Sabato 11 Febbraio, Dan Tandler, esperto di sicurezza informatica, in passato penetration tester presso Rapid7 ed ora fondatore di Phobos Group società per la simulazione di attacchi informatici, ha ribadito su Twitter la semplicità con cui si possono scovare vulnerabilità utilizzando Shodan.
Shodan è un motore di ricerca per rintracciare dispositivi connessi in rete tramite indirizzi Ip, protocolli, provider e altro ancora.
Furto di informazioni da sistemi di controllo industriale
Tandler nel suo tweet denunciava il fatto che cercando tra i sistemi di controllo industriale e filtrando la ricerca per BACnet – Building Automation and Control Networks – un protocollo per la building automation che permette la comunicazione tra dispositivi e sistemi di controllo per applicazioni deputate a riscaldamento, ventilazione, luce e accesso, sia possibile con qualche conoscenza tecnica ottenere la lista completa dei dipendenti di quelle aziende con i relativi codici di sicurezza per la gestione di questi sistemi. Come monito e con incredulità scrive in maiuscolo “all public, no auth”.

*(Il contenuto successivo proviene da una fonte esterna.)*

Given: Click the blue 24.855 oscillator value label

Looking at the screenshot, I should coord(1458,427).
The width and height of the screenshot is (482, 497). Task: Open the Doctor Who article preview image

Integrità e disponibilità compromesse
In risposta a Dan Tandler salta fuori un commento altrettanto interessante, che porta in evidenza la possibilità di accedere a molti server, tra cui anche istanze ec2 di Amazon Web Services con estrema semplicità dalla quale carpire chiavi di accesso e password in chiaro. Per trovarli basta cercare su Shodan il termine “x-marathon”, che indica il framework Marathon per la distribuzione e la gestione di container tra cui anche Docker, uno dei più utilizzati negli ultimi anni.
L’utente che ha fatto la segnalazione ha però omesso di dire che entrando su questi server è possibile interagire con le applicazioni in esecuzione in quel momento, con la possibilità di avviare, stoppare o addirittura distruggere le istanze, compromettendo il lavoro dati e servizi.

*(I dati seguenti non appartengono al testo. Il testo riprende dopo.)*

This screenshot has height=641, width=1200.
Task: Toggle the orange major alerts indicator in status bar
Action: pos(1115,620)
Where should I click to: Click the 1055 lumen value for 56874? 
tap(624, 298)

Honeypot: non tutto è come sembra
Fortunatamente non tutti sono così sprovveduti, infatti molti di questi server sono “trappole”). In gergo tecnico vengono chiamati honey-pot. Solitamente sono privi di dati e servono a trarre in inganno eventuali attaccanti che non troveranno nulla di interessante da trafugare ma che a loro volta lasceranno tracce utili per un’analisi dettagliata sull’attacco. Anche capire semplicemente la frequenza degli attacchi potrebbe rivelarsi un’informazione utile per migliorare la sicurezza della propria infrastruttura.